The audience in front of the main stage was packed later on in the day as We the Kings was set to perform. Opening with an electrifying presentation of “Skyway Avenue” they quickly got the crowd to jump along to their beat. In putting together a reunion show of a 25-year-old festival, there are bound to be some omissions in the lineup. We the Kings helped fill in the gaps as they covered Jimmy Eat World’s “The Middle.” Earlier in the week, the band announced that they would be playing one of their songs twice during their set.
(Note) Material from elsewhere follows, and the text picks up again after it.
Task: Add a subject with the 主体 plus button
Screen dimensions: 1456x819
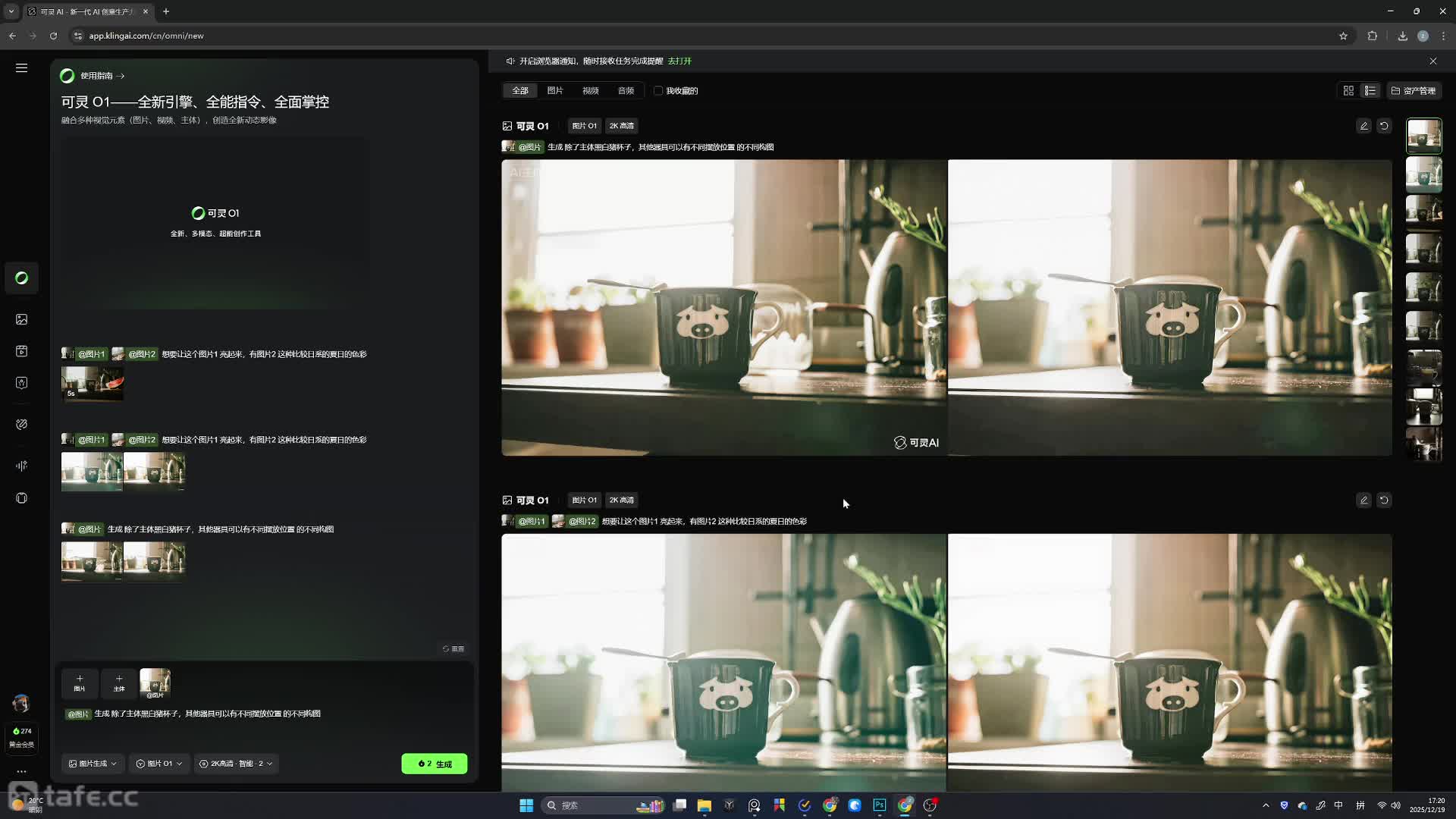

This came to fruition late in the set when the band announced “We want you guys to be a part of We the Kings” because you’ve always been a part of our fucking lives” before playing their hit “Check Yes Juliet” twice, once as a band and once with the band playing the instrumentals while the audience sang along with the vocals.
Several years ago, Monique Powell had the distinction of being the first woman to play Warped Tour in full as frontwoman of Save Ferris. It seemed appropriate that this act be included as a part of the final Warped Tour performance. Her bubbly personality on full display as she ran onstage to begin her set with “Spam.” Her performance was far from one dimensional as she began to address the audience and get a little political, stating when she got on stage, she “thought everyone would be screaming ‘send her back’, well I don’t wanna go back. I want to stay here with my Warped Tour friends.” Her performing for the day was far from over as she later returned during Goldfinger’s set to help perform a cover of Blur’s “Song 2.”
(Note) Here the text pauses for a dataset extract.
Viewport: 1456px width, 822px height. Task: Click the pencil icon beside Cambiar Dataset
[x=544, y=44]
The rest of the day went on with terrific flow and attitude. Anti-Flag’s set prompted the most crowd surfing and circle-pit activity from the second they started their show with their song “Die for your Government.” After that, the artists on the main stage set each other up in a very poetic way. The most tenured band in Warped Tour history, Less than Jake, performed directly before the second most, Simple Plan, and the last two bands of the day to play the stage were two acts famously known for having lead singers who hold doctoral degrees, Bad Religion and The Offspring, performed in succession respectfully.
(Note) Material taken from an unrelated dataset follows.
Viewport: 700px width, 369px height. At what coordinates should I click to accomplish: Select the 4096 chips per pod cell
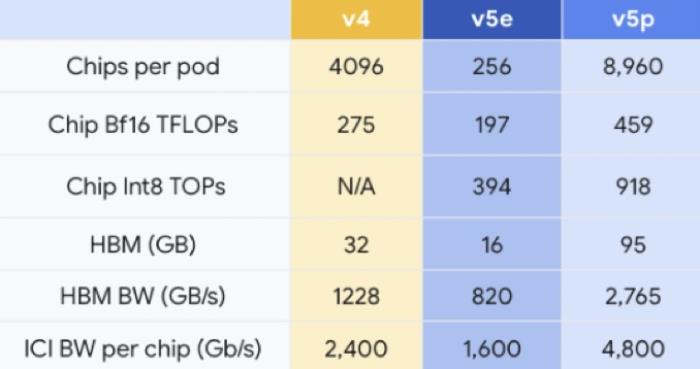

While Warped Tour has always been famous for highlighting bands in a 30-minute set, the format of this year’s festival called for a more traditional timeframe for some acts later in the day. This set up Saturday’s headliner, The Offspring, for a fitting sendoff to day one of the historic festival. Starting their set with “Americana”, the group began their set with a cluster of early hits that reminded the audience of the music that was famous when Warped Tour was just beginning. The Offspring may be far from the most famous musical acts to play Warped Tour, but lead singer Dexter Holland took a beat to talk about famous musicians who had never played on it, telling a story about a conversation he had with AC/DC’s Angus Young about how one of the musician’s biggest regrets of his career was never having played the tour before launching into a cover of their song “Whole Lotta Rosie.” The band showed that time had not halted their punk roots, announcing close to the end of their set “I think they’re telling us we’re done... let’s play two more anyway. Fuck the man! They immediately played “You’re Gonna Go Far, Kid” and then ended with “Self Esteem”, a classic that predates Warped Tour itself, and as they walked off stage, Money Python’s “always look on the bright side of life” blasted through the speakers as if to say “don’t be sorry Warped Tour is ending, but be happy that it happened.”